NEW YORK, NEW YORK, Nov. 12, 2025 (GLOBE NEWSWIRE) -- Alussa Energy Acquisition Corp. II (the “Company”) announced today that it priced its initial public offering of 25,000,000 units at $10.00 per unit. The Company’s units will be listed on the New York Stock Exchange (“NYSE”) and will begin trading on November 13, 2025, under the ticker symbol “ALUB U.” Each unit consists of one Class A ordinary share and one-third of one redeemable warrant, each whole warrant entitling the holder thereof to purchase one Class A ordinary share at a price of $11.50 per share, subject to certain adjustments. No fractional warrants will be issued upon separation of the units and only whole warrants will trade. Once the securities constituting the units begin separate trading, the Class A ordinary shares and warrants are expected to be listed on NYSE under the symbols “ALUB” and “ALUB WS,” respectively.

The Company is a Cayman Islands exempted company, formed as a blank check company for the purpose of entering into a merger, share exchange, asset acquisition, share purchase, reorganization or similar business combination with one or more businesses or entities. While the Company may pursue an initial business combination target in any industry or geographic location, the Company intends to focus its search on high potential businesses in the energy and power infrastructure sectors.

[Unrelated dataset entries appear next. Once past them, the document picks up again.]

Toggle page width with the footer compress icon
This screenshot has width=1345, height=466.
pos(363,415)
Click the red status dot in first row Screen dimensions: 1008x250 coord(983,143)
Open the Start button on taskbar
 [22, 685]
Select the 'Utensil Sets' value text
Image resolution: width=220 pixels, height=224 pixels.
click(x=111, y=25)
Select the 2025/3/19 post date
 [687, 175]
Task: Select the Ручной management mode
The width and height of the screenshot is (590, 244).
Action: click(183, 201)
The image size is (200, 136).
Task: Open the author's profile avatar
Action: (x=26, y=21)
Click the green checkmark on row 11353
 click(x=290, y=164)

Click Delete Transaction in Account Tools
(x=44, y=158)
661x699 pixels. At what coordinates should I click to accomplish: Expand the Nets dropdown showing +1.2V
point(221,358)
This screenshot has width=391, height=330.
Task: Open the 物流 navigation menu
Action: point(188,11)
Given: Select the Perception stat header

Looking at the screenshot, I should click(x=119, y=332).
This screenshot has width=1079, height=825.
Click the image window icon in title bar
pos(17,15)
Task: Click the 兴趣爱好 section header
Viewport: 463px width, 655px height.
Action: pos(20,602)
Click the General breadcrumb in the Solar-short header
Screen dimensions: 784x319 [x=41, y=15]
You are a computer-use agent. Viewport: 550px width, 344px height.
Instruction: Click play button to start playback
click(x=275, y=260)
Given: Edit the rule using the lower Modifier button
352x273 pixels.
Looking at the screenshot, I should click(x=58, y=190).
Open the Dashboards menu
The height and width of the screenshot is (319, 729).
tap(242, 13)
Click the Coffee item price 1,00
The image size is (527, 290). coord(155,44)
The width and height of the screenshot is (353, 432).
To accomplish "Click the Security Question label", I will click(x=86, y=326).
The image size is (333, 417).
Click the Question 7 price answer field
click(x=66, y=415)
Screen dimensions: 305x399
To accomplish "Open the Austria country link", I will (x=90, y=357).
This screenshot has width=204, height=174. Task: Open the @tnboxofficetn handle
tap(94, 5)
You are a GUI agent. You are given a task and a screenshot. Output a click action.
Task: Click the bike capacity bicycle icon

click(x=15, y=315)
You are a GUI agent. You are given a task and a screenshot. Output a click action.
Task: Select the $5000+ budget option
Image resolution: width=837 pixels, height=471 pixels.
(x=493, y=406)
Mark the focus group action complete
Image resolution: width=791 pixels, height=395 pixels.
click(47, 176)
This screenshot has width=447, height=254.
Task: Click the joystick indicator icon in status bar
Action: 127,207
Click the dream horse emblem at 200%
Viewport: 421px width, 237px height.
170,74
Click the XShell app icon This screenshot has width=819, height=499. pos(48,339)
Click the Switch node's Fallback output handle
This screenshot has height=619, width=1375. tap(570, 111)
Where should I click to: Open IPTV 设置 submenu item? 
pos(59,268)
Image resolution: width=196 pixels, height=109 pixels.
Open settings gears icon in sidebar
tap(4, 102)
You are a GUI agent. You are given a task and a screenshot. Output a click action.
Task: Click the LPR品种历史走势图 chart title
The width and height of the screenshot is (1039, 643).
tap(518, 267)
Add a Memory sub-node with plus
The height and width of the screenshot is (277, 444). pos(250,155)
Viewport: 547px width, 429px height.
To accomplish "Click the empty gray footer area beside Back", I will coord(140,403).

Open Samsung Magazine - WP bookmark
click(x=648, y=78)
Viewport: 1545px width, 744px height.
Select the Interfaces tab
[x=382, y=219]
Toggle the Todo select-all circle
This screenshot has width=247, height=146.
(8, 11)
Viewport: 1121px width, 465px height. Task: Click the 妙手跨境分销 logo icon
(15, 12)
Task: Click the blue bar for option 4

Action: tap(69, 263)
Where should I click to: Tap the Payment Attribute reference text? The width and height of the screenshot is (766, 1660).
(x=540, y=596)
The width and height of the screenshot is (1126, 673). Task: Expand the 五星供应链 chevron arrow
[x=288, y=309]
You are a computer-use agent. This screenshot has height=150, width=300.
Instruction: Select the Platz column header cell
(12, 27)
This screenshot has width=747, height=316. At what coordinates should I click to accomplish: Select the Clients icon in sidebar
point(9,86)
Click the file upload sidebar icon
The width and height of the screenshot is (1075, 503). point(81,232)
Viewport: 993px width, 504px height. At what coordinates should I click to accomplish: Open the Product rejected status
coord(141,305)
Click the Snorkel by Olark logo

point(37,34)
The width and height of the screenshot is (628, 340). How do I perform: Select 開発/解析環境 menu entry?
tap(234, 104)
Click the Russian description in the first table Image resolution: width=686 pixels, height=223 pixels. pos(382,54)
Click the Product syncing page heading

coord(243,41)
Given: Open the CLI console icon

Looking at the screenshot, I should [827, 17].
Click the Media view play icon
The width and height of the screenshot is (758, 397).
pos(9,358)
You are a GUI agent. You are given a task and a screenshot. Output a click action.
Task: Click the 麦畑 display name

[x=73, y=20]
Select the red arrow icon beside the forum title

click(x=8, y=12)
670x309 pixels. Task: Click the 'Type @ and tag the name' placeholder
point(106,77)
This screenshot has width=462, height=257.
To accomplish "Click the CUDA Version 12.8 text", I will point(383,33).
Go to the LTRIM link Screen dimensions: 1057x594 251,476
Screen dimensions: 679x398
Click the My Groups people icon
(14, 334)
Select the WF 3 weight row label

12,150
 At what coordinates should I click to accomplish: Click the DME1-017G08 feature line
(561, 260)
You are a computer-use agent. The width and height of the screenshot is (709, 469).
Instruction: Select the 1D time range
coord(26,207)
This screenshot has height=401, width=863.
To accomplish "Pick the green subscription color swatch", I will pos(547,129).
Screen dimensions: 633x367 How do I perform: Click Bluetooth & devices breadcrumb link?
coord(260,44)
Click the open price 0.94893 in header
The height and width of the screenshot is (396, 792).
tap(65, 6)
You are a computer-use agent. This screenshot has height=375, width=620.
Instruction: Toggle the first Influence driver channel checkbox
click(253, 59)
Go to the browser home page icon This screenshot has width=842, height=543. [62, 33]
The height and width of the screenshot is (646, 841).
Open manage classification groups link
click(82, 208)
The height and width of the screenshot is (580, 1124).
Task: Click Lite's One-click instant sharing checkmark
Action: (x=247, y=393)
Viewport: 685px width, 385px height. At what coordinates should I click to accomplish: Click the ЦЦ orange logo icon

Santander US Capital Markets LLC acted as the sole book-running manager for the offering. The Company has granted the underwriters a 45-day option to purchase up to an additional 3,750,000 units at the initial public offering price to cover over-allotments, if any. The offering is being made only by means of a prospectus. Copies of the prospectus may be obtained, when available, from Santander US Capital Markets LLC, Attention: Capital Markets, 437 Madison Avenue, New York, New York 10022.

A registration statement relating to these securities was filed with the Securities and Exchange Commission (the “SEC”) and became effective on November 12, 2025. This press release shall not constitute an offer to sell or the solicitation of an offer to buy, nor shall there be any sale of these securities in any state or jurisdiction in which such an offer, solicitation or sale would be unlawful prior to registration or qualification under the securities laws of any such state or jurisdiction.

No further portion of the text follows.